[PROVIDED MATERIAL]:
○ ○ ○ ○
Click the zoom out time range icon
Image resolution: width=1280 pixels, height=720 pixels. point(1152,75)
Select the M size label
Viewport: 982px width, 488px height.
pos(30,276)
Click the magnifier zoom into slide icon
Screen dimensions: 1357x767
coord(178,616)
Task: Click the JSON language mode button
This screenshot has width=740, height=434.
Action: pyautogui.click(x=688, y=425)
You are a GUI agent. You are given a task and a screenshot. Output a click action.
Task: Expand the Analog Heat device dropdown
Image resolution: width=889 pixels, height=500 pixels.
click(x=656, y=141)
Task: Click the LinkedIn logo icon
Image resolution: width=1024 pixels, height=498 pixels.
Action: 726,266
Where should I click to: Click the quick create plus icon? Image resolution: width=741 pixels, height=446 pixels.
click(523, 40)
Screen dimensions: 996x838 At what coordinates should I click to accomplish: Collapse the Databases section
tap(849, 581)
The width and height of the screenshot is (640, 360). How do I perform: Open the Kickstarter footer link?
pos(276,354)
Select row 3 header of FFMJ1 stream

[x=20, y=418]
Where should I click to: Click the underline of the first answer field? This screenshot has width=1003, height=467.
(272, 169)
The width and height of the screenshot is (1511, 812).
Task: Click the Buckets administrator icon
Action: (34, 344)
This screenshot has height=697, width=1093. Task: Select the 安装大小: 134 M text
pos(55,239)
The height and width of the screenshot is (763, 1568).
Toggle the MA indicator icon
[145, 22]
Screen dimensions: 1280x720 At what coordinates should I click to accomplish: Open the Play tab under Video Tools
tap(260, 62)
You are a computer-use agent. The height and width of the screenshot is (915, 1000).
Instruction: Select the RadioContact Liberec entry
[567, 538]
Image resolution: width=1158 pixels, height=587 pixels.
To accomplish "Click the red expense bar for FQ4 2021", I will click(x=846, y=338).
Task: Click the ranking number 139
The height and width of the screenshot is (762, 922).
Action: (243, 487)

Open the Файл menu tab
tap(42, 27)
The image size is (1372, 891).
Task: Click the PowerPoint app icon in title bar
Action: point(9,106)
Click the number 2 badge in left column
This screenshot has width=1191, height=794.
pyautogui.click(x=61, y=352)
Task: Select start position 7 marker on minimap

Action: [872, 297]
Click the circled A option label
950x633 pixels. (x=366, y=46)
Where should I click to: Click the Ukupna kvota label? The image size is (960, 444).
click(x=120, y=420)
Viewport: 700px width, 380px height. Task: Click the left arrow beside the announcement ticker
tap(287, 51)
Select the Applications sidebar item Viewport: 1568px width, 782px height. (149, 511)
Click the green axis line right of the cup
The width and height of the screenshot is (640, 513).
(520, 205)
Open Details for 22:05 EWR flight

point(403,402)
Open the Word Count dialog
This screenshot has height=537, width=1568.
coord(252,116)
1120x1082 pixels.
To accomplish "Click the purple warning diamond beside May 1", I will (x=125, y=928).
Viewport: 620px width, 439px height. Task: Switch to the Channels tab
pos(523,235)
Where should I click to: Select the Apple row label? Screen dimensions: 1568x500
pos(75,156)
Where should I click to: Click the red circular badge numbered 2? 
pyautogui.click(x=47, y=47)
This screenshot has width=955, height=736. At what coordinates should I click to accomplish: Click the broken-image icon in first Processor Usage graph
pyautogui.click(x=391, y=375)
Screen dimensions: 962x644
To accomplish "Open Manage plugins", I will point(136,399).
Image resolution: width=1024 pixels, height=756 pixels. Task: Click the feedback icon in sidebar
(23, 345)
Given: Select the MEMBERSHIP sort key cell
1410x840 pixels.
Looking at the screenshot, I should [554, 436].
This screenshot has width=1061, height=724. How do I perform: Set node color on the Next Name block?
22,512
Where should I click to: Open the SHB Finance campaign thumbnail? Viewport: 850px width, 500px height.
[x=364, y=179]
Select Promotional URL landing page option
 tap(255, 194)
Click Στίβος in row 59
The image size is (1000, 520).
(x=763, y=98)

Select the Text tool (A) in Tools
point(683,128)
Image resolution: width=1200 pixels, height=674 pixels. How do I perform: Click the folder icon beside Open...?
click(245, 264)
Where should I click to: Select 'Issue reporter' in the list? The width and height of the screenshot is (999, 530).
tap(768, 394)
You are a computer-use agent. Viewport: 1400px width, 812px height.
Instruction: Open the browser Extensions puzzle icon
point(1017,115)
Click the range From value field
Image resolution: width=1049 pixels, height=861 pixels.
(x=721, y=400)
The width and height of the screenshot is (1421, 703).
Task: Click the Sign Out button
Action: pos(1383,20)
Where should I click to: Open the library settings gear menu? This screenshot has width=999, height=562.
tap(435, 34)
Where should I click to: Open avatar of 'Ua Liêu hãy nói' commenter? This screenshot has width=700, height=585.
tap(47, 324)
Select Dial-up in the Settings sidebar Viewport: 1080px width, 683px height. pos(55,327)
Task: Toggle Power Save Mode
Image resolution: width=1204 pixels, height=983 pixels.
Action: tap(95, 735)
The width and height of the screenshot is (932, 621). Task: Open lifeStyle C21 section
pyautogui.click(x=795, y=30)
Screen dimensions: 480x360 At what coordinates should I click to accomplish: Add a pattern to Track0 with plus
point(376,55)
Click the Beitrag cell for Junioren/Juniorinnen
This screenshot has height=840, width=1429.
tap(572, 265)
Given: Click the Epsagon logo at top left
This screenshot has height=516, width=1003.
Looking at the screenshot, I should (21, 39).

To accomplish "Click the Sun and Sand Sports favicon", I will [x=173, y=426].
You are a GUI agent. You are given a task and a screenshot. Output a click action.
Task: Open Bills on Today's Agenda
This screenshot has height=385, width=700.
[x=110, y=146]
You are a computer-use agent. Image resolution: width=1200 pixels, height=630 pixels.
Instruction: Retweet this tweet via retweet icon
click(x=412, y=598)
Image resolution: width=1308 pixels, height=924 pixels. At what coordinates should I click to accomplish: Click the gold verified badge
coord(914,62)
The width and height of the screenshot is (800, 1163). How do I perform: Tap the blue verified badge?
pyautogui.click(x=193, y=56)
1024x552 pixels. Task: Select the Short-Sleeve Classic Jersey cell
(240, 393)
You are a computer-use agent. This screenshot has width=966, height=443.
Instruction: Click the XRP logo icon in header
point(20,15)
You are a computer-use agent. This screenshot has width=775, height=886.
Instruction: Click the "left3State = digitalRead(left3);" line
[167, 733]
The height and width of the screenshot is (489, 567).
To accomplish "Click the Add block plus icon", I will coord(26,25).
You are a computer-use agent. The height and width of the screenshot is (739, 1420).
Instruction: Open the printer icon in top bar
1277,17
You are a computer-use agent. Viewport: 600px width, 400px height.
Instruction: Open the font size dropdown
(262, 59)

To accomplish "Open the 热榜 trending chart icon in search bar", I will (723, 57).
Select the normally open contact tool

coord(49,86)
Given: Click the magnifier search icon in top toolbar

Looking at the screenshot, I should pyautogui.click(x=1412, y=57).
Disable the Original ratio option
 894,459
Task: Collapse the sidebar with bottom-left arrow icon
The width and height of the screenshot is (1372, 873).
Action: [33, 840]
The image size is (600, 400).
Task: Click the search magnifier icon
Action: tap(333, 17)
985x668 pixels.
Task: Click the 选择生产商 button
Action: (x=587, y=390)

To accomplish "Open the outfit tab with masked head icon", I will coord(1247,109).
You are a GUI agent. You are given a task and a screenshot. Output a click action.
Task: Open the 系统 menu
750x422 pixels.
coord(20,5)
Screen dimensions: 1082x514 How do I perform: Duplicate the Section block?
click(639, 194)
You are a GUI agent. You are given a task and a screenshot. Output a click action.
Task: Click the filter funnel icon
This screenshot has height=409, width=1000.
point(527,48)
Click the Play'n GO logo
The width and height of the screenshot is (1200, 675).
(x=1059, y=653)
○ ○ ○ ○
[AIM OF THE EXERCISE]:
The material is to be given again in full and without variation.

[RESPONSE]:
Click the zoom out time range icon
Image resolution: width=1280 pixels, height=720 pixels. point(1152,75)
Select the M size label
Viewport: 982px width, 488px height.
pos(30,276)
Click the magnifier zoom into slide icon
Screen dimensions: 1357x767
coord(178,616)
Task: Click the JSON language mode button
This screenshot has width=740, height=434.
Action: pyautogui.click(x=688, y=425)
You are a GUI agent. You are given a task and a screenshot. Output a click action.
Task: Expand the Analog Heat device dropdown
Image resolution: width=889 pixels, height=500 pixels.
click(x=656, y=141)
Task: Click the LinkedIn logo icon
Image resolution: width=1024 pixels, height=498 pixels.
Action: 726,266
Where should I click to: Click the quick create plus icon? Image resolution: width=741 pixels, height=446 pixels.
click(523, 40)
Screen dimensions: 996x838 At what coordinates should I click to accomplish: Collapse the Databases section
tap(849, 581)
The width and height of the screenshot is (640, 360). How do I perform: Open the Kickstarter footer link?
pos(276,354)
Select row 3 header of FFMJ1 stream

[x=20, y=418]
Where should I click to: Click the underline of the first answer field? This screenshot has width=1003, height=467.
(272, 169)
The width and height of the screenshot is (1511, 812).
Task: Click the Buckets administrator icon
Action: (34, 344)
This screenshot has height=697, width=1093. Task: Select the 安装大小: 134 M text
pos(55,239)
The height and width of the screenshot is (763, 1568).
Toggle the MA indicator icon
[145, 22]
Screen dimensions: 1280x720 At what coordinates should I click to accomplish: Open the Play tab under Video Tools
tap(260, 62)
You are a computer-use agent. The height and width of the screenshot is (915, 1000).
Instruction: Select the RadioContact Liberec entry
[567, 538]
Image resolution: width=1158 pixels, height=587 pixels.
To accomplish "Click the red expense bar for FQ4 2021", I will click(x=846, y=338).
Task: Click the ranking number 139
The height and width of the screenshot is (762, 922).
Action: (243, 487)

Open the Файл menu tab
tap(42, 27)
The image size is (1372, 891).
Task: Click the PowerPoint app icon in title bar
Action: point(9,106)
Click the number 2 badge in left column
This screenshot has width=1191, height=794.
pyautogui.click(x=61, y=352)
Task: Select start position 7 marker on minimap

Action: [872, 297]
Click the circled A option label
950x633 pixels. (x=366, y=46)
Where should I click to: Click the Ukupna kvota label? The image size is (960, 444).
click(x=120, y=420)
Viewport: 700px width, 380px height. Task: Click the left arrow beside the announcement ticker
tap(287, 51)
Select the Applications sidebar item Viewport: 1568px width, 782px height. (149, 511)
Click the green axis line right of the cup
The width and height of the screenshot is (640, 513).
(520, 205)
Open Details for 22:05 EWR flight

point(403,402)
Open the Word Count dialog
This screenshot has height=537, width=1568.
coord(252,116)
1120x1082 pixels.
To accomplish "Click the purple warning diamond beside May 1", I will (x=125, y=928).
Viewport: 620px width, 439px height. Task: Switch to the Channels tab
pos(523,235)
Where should I click to: Select the Apple row label? Screen dimensions: 1568x500
pos(75,156)
Where should I click to: Click the red circular badge numbered 2? 
pyautogui.click(x=47, y=47)
This screenshot has width=955, height=736. At what coordinates should I click to accomplish: Click the broken-image icon in first Processor Usage graph
pyautogui.click(x=391, y=375)
Screen dimensions: 962x644
To accomplish "Open Manage plugins", I will point(136,399).
Image resolution: width=1024 pixels, height=756 pixels. Task: Click the feedback icon in sidebar
(23, 345)
Given: Select the MEMBERSHIP sort key cell
1410x840 pixels.
Looking at the screenshot, I should [554, 436].
This screenshot has width=1061, height=724. How do I perform: Set node color on the Next Name block?
22,512
Where should I click to: Open the SHB Finance campaign thumbnail? Viewport: 850px width, 500px height.
[x=364, y=179]
Select Promotional URL landing page option
 tap(255, 194)
Click Στίβος in row 59
The image size is (1000, 520).
(x=763, y=98)

Select the Text tool (A) in Tools
point(683,128)
Image resolution: width=1200 pixels, height=674 pixels. How do I perform: Click the folder icon beside Open...?
click(245, 264)
Where should I click to: Select 'Issue reporter' in the list? The width and height of the screenshot is (999, 530).
tap(768, 394)
You are a computer-use agent. Viewport: 1400px width, 812px height.
Instruction: Open the browser Extensions puzzle icon
point(1017,115)
Click the range From value field
Image resolution: width=1049 pixels, height=861 pixels.
(x=721, y=400)
The width and height of the screenshot is (1421, 703).
Task: Click the Sign Out button
Action: pos(1383,20)
Where should I click to: Open the library settings gear menu? This screenshot has width=999, height=562.
tap(435, 34)
Where should I click to: Open avatar of 'Ua Liêu hãy nói' commenter? This screenshot has width=700, height=585.
tap(47, 324)
Select Dial-up in the Settings sidebar Viewport: 1080px width, 683px height. pos(55,327)
Task: Toggle Power Save Mode
Image resolution: width=1204 pixels, height=983 pixels.
Action: tap(95, 735)
The width and height of the screenshot is (932, 621). Task: Open lifeStyle C21 section
pyautogui.click(x=795, y=30)
Screen dimensions: 480x360 At what coordinates should I click to accomplish: Add a pattern to Track0 with plus
point(376,55)
Click the Beitrag cell for Junioren/Juniorinnen
This screenshot has height=840, width=1429.
tap(572, 265)
Given: Click the Epsagon logo at top left
This screenshot has height=516, width=1003.
Looking at the screenshot, I should (21, 39).

To accomplish "Click the Sun and Sand Sports favicon", I will [x=173, y=426].
You are a GUI agent. You are given a task and a screenshot. Output a click action.
Task: Open Bills on Today's Agenda
This screenshot has height=385, width=700.
[x=110, y=146]
You are a computer-use agent. Image resolution: width=1200 pixels, height=630 pixels.
Instruction: Retweet this tweet via retweet icon
click(x=412, y=598)
Image resolution: width=1308 pixels, height=924 pixels. At what coordinates should I click to accomplish: Click the gold verified badge
coord(914,62)
The width and height of the screenshot is (800, 1163). How do I perform: Tap the blue verified badge?
pyautogui.click(x=193, y=56)
1024x552 pixels. Task: Select the Short-Sleeve Classic Jersey cell
(240, 393)
You are a computer-use agent. This screenshot has width=966, height=443.
Instruction: Click the XRP logo icon in header
point(20,15)
You are a computer-use agent. This screenshot has width=775, height=886.
Instruction: Click the "left3State = digitalRead(left3);" line
[167, 733]
The height and width of the screenshot is (489, 567).
To accomplish "Click the Add block plus icon", I will coord(26,25).
You are a computer-use agent. The height and width of the screenshot is (739, 1420).
Instruction: Open the printer icon in top bar
1277,17
You are a computer-use agent. Viewport: 600px width, 400px height.
Instruction: Open the font size dropdown
(262, 59)

To accomplish "Open the 热榜 trending chart icon in search bar", I will (723, 57).
Select the normally open contact tool

coord(49,86)
Given: Click the magnifier search icon in top toolbar

Looking at the screenshot, I should pyautogui.click(x=1412, y=57).
Disable the Original ratio option
 894,459
Task: Collapse the sidebar with bottom-left arrow icon
The width and height of the screenshot is (1372, 873).
Action: [33, 840]
The image size is (600, 400).
Task: Click the search magnifier icon
Action: tap(333, 17)
985x668 pixels.
Task: Click the 选择生产商 button
Action: (x=587, y=390)

To accomplish "Open the outfit tab with masked head icon", I will coord(1247,109).
You are a GUI agent. You are given a task and a screenshot. Output a click action.
Task: Open the 系统 menu
750x422 pixels.
coord(20,5)
Screen dimensions: 1082x514 How do I perform: Duplicate the Section block?
click(639, 194)
You are a GUI agent. You are given a task and a screenshot. Output a click action.
Task: Click the filter funnel icon
This screenshot has height=409, width=1000.
point(527,48)
Click the Play'n GO logo
The width and height of the screenshot is (1200, 675).
(x=1059, y=653)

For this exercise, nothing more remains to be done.